On Monday and Tuesday last week, the Wildcat published two panels of the comic "Parry Monster and Z-Train" that garnered significant attention from the campus community. The first depicted a woman waking up on a roof with the caption, "She hated getting Roofied," and the second showed a man holding up a sleeping woman at a football game with the caption, "It wasn't the one-night stand he was hoping for, but he still thought that things with the narcoleptic would be awkward in the morning."

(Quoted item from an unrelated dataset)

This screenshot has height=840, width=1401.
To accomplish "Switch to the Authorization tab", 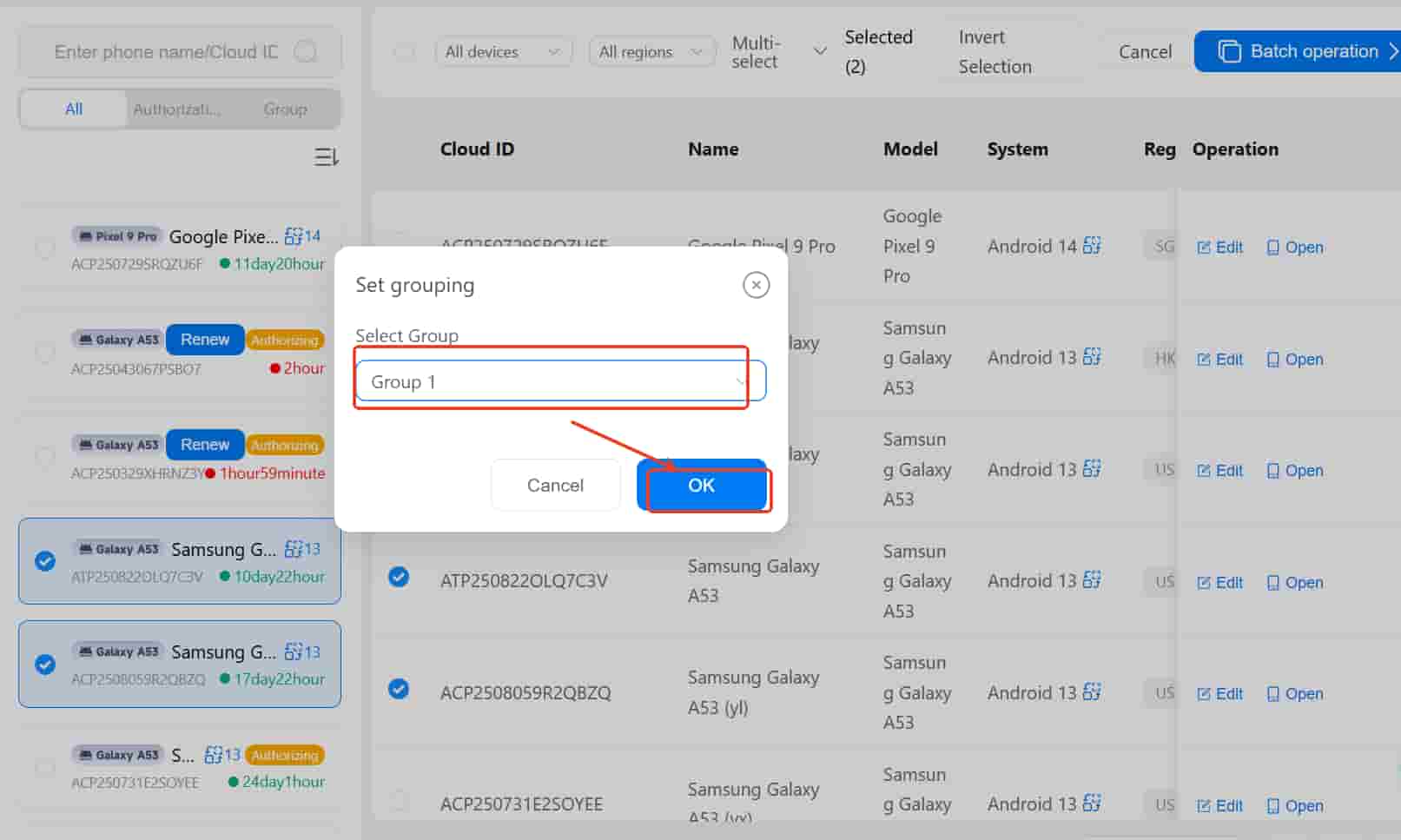I will coord(176,109).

Both panels received criticism from readers on the grounds that they at worst encouraged and at best made light of sexual assault. After speaking to the comic's writer, Joshua Parry, and the illustrations editor, Arnie Bermudez, I am convinced that the second panel was never meant to refer to, imply or encourage sexual contact with an unconscious woman. The first panel, however, deliberately made casual reference to "Roofies," drugs commonly used in the commission of acquaintance rape. While I believe the charge that the panel encouraged or condoned sexual assault egregiously misrepresents the content of the comic, the panel was nonetheless insensitive to the problem of date rape at the UA and elsewhere.

I take seriously the litany of complaints received by the Wildcat in response to the strip; however, censure is rarely the appropriate response to questionable or insensitive ideas. The Wildcat's mission as a forum for reasoned discourse neither forbids nor demands the publication of panels such as those in question; however, it counsels that unpopularity alone should rarely occasion the elimination of controversial content.

With that mission in mind, the illustrations editor and I asked Mr. Parry to defend or explain his comic in writing to our readers. He declined to do so, and as a result his employment at the Wildcat was terminated. It is important to note that Mr. Parry was not released based on the content of his comics, which, while controversial, was certainly defensible, but on his inability or refusal to reasonably explain that content.

The illustrator, Jerald Zivic, was not in any way responsible for the theme or specific content of any of the panels published under the name "Parry Monster and Z-Train." He was given the option to remain on staff, but declined to do so.